Given the following service API endpoints:

GET /api/items

PUT /api/items

POST /api/items/{id}

We might serve a JavaScript API client that has functions for interacting with each endpoint:

{

getItems: function() { … };

addItem: function(item) { … };

updateItem: function(item) { … };

}

This allows the client-side code that interacts with the service to be tested and updated at the same time as the service itself. If the client-side code is put into a separate source code repository and is built and deployed separately then there become situations where the client and service code changes are not independent in the deployment process. This will lead to situations where code must be deployed in a specific manner that is not in alignment with the Continuous Delivery pipeline.

Monitoring and Alerting are Essential

The flexibility of horizontal scaling of stateless services and federated data comes at a cost. It is at times difficult to know the path that is being taken through the application and which instances are involved. Finding ways to identify specific service instances in logs, on clients and in monitoring tools such as New Relic. This will reduce the Time to Resolution in many cases and keep you sane when tracking down causes of issues.

On top of monitoring, finding ways to alert when issues need to be looked into using tools such as PagerDuty will help the team track down issues quickly after their introduction into the environment. Virtual machines get rebooted, instances fail, networks get blocked, syntax errors in configurations cause outages, and any number of other issues can cause problems in an environment. I recommend become familiar with the Fallacies of Distributed Computing to help with thinking about ways that your software can fail in any distributed system. Even browser or mobile clients connecting with services is a distributed system and can fall victim to these fallacies.

Isolate Deployment Slices for Verification

To keep your services highly available it is important to have a deployment process that allows for changes to be introduced without scheduling downtime maintenance. Mostly if teams are deploying frequently, maybe multiple times per day, into an environment. Finding mechanisms to continue serving consumers of the service while deploying new versions makes deploying software a business decision rather than a technical hurdle to leap over. Our process was something like the following:

Have at least two isolated slices deployed to in an environment

Take one isolated slice out of rotation and direct all consumers to other slice(s)

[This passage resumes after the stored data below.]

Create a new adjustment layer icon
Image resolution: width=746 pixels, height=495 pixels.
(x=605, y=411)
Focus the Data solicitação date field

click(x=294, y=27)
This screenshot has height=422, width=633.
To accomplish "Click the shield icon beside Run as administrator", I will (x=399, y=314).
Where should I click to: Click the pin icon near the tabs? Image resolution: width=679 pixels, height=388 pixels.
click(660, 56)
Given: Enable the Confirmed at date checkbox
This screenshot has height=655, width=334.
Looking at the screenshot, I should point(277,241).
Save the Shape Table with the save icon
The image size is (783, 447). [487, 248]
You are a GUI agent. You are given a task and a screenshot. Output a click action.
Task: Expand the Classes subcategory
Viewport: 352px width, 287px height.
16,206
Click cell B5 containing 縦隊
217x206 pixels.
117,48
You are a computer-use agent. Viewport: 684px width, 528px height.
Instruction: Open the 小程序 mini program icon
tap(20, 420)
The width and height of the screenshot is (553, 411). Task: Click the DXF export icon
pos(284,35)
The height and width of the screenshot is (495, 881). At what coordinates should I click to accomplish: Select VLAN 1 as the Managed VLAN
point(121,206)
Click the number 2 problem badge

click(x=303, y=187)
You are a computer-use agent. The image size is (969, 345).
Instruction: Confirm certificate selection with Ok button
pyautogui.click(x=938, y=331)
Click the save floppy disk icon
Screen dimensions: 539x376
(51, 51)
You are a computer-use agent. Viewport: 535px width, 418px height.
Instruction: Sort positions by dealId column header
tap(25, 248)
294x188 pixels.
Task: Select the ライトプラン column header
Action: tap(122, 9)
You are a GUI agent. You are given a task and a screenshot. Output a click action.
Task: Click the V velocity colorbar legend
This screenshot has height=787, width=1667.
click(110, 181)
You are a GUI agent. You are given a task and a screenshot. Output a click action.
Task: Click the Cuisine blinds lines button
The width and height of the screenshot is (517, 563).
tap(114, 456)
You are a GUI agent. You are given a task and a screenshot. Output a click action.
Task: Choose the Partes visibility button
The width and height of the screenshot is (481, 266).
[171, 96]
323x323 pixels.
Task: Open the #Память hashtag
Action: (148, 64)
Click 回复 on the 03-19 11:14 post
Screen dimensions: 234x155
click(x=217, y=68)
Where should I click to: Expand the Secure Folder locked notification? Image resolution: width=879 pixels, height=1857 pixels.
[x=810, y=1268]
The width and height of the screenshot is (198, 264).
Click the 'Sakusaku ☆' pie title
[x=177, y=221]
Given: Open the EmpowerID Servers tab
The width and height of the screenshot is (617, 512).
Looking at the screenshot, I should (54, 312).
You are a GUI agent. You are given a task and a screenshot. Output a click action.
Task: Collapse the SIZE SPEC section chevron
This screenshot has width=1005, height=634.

Deploy to the out of rotation isolated slice

Run smoke tests that are configured to test the out of rotation isolated slice

If smoke tests pass then bring the isolated slice back into rotation

Rinse and repeat with other slice(s)

This overly simplified high level process overview has many complications that need to be resolved based on the configuration of the environment being deployed to. PaaS and other approaches to automate service deployment, networking, and configuration management can go a long way to help make this process less impactful to a team’s feature delivery by taking care of the complications through tools and APIs.

Conclusion

The Microservices architecture approach can provide effective boundaries between capabilities in a system and provide tremendous flexibility not easily attained through other more monolithic approaches. There is a cost to the microservices architecture approach in terms of a more complicated environment setup and deployment. These can be overcome through the learnings above and applying techniques provided online by many folks using this approach. If your team is creating new business capabilities I highly recommend taking a deeper look into how a microservices approach could help provide essential flexibility and scalability that is needed in modern software solutions.